#### [MATERIAL SHOWN]

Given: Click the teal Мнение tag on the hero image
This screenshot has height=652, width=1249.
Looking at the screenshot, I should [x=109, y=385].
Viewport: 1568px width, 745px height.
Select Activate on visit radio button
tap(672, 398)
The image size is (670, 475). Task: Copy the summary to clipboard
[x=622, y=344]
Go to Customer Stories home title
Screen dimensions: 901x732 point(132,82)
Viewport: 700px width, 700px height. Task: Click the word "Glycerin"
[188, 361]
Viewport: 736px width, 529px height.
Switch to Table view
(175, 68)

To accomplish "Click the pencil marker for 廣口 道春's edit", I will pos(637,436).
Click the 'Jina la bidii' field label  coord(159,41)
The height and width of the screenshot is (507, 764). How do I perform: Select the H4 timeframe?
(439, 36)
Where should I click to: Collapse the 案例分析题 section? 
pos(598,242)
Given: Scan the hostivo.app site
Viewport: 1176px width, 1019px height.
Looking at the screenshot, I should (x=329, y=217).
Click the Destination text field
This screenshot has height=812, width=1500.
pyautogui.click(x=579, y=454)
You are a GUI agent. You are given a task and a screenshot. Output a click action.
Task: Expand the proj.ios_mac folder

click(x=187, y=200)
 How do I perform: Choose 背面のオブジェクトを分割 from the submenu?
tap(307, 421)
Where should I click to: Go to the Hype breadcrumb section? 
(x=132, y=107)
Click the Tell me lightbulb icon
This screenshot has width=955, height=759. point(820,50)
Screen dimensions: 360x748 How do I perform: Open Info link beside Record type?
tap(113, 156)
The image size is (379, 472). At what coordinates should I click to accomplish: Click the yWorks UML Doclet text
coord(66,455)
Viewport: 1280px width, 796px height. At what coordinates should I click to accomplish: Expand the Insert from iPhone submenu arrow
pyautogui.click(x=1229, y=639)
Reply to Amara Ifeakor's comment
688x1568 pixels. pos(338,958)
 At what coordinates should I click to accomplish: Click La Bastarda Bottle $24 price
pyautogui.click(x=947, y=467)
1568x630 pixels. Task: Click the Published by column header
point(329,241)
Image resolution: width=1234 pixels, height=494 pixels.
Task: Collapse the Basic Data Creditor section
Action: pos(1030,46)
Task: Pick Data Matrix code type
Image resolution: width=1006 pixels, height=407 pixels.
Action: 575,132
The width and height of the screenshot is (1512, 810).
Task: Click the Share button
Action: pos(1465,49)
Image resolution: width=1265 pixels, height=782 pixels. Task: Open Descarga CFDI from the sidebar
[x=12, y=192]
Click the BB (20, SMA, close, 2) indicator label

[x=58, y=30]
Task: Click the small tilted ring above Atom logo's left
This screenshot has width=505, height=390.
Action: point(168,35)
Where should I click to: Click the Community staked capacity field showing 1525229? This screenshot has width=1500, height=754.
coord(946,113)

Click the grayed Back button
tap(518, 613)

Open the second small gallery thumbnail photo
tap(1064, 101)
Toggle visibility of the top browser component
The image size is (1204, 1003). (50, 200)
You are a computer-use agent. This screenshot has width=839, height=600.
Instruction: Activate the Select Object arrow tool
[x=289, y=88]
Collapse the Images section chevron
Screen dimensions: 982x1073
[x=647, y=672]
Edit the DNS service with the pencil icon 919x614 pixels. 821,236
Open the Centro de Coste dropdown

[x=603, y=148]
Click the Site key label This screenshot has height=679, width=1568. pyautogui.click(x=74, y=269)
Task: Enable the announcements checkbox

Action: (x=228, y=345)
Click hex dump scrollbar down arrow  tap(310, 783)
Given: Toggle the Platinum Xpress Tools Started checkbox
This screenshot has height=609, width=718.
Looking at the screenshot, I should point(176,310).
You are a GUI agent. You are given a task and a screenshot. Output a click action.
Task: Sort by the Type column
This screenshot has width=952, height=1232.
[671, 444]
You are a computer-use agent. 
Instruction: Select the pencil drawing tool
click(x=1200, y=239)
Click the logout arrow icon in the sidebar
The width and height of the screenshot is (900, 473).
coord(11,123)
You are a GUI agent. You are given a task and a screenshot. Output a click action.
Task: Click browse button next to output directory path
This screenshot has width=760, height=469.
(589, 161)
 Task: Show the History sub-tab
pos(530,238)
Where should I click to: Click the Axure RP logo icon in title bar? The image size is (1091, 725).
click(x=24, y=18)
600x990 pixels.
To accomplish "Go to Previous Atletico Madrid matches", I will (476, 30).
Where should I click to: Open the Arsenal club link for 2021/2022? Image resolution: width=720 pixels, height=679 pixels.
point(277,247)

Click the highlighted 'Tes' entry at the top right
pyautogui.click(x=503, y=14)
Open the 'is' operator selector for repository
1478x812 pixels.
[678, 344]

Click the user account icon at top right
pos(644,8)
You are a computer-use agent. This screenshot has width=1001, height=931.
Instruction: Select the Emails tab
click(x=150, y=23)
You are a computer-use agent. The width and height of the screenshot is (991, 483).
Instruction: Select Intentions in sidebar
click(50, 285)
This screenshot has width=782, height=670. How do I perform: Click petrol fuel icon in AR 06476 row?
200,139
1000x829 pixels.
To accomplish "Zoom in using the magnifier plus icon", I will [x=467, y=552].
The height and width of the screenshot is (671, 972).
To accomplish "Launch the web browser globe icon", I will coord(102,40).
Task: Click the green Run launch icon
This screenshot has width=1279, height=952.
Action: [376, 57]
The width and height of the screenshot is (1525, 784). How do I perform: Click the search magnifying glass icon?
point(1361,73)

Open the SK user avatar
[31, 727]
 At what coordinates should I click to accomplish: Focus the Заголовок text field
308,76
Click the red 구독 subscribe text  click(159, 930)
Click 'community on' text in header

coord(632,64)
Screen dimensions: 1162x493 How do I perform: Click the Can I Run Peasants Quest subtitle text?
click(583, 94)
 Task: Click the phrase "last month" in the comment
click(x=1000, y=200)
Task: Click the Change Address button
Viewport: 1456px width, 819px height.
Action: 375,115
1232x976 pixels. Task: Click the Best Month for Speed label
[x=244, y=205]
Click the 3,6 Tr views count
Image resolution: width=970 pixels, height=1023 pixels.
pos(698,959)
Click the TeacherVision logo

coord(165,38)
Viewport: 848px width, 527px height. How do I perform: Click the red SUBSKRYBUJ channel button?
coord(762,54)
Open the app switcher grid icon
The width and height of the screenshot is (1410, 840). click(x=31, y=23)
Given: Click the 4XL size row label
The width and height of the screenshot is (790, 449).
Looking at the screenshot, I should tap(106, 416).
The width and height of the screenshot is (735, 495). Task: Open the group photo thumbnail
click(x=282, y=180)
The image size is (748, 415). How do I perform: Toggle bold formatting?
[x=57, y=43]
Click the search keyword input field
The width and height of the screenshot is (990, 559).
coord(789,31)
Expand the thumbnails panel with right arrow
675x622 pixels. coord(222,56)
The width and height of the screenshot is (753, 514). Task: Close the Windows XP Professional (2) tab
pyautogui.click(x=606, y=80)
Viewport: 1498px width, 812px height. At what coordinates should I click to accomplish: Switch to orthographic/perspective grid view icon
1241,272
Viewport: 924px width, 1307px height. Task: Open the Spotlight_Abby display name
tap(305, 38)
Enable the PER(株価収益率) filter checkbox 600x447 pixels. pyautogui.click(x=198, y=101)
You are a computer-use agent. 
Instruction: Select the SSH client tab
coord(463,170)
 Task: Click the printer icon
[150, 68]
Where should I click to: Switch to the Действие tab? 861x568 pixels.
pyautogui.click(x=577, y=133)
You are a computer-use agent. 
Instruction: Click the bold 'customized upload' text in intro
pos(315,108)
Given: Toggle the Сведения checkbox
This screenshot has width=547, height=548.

#### [TASK TO COMPLETE]
Set apart and copy each line of the records that holds the word "will".

#### [EXERCISE ANSWER]
To accomplish "Click the pencil marker for 廣口 道春's edit", I will pos(637,436).
To accomplish "Go to Previous Atletico Madrid matches", I will (476, 30).
To accomplish "Zoom in using the magnifier plus icon", I will [x=467, y=552].
To accomplish "Launch the web browser globe icon", I will coord(102,40).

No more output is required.